In text mining it can be useful to extract words that have a particular part of speech (POS) such as a noun or a verb. For example extracting all proper nouns can give use names and locations. This is done using a POS-tagger. 

**The POS-tag of a word is a label of the word indicating its part of speech as well as grammatical categories such as tense, number (plural/singular) and case. POS tagging is the process of automatically determining the POS-tags of the tokens in a corpus.**

In this lesson, we will use NLTK’s `averaged_perceptron_tagger` as the POS-tagger. It uses the perceptron algorithm to predict which POS-tag is most likely given the word. We need to download the tagger in order to use it.

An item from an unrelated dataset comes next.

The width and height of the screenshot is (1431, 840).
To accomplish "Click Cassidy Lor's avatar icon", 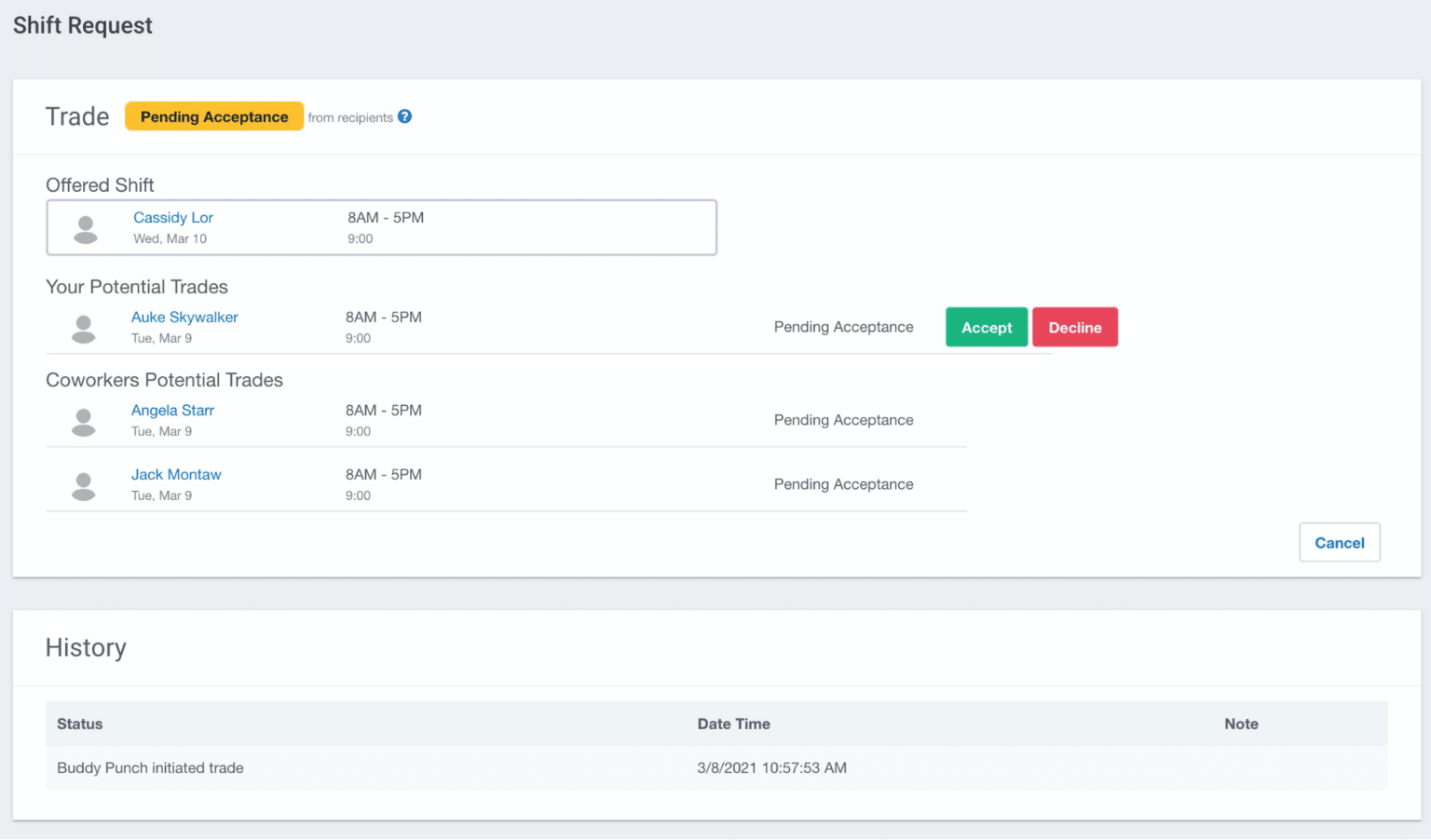I will (x=85, y=227).
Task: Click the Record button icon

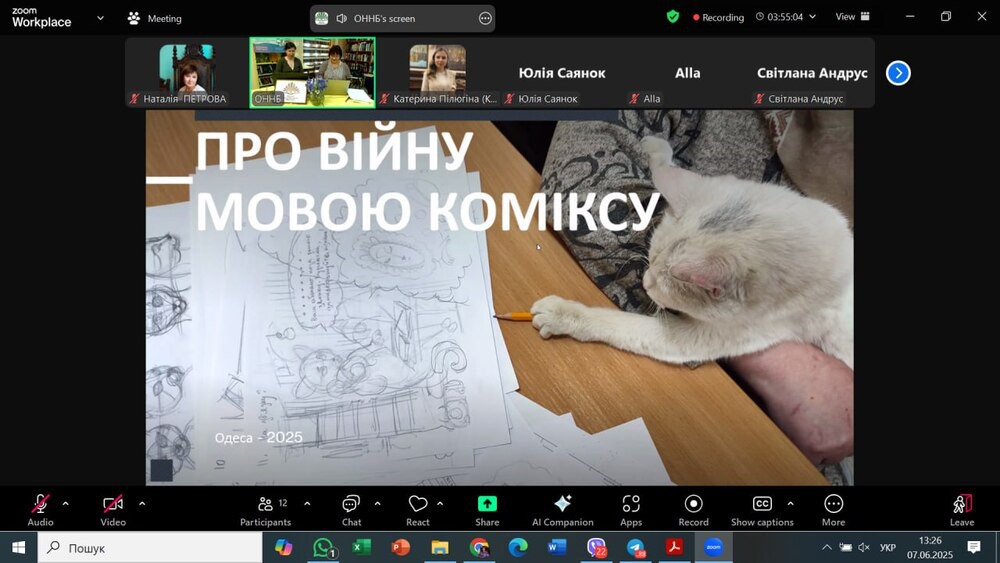Action: [x=693, y=505]
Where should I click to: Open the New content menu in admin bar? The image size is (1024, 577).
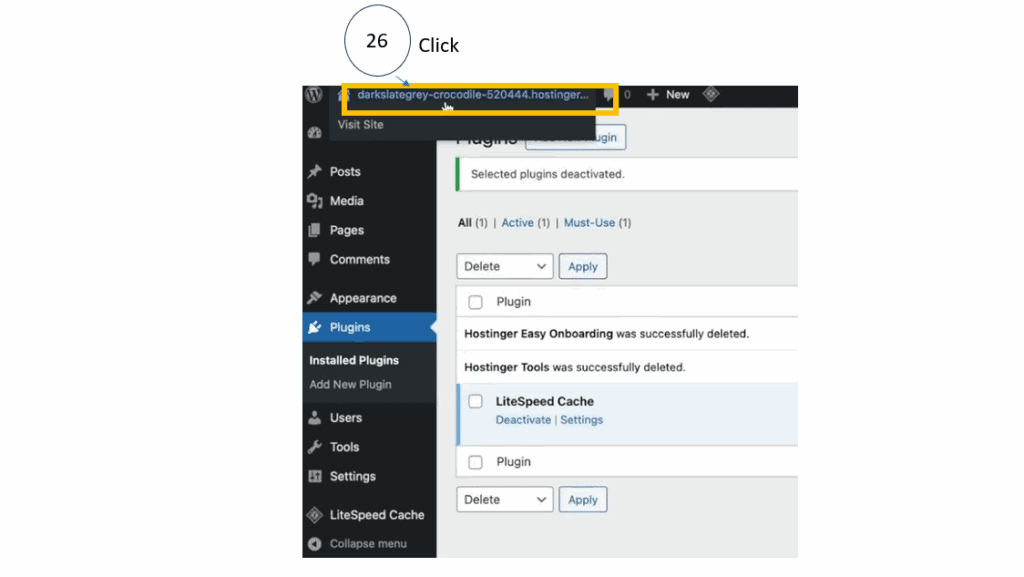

The POS-tagger outputs tokens tagged with their POS-tag. It uses the [Penn Treebank POS tagset](https://www.ling.upenn.edu/courses/Fall_2003/ling001/penn_treebank_pos.html) which is widely used for POS-tagging text.

POS-tagging text is very useful when analysing a corpus or document and will allow us to do more in-depth analysis and visualisations. In order to `pos-tag` using NLTK, you also have to `import pos_tag` from the tag package.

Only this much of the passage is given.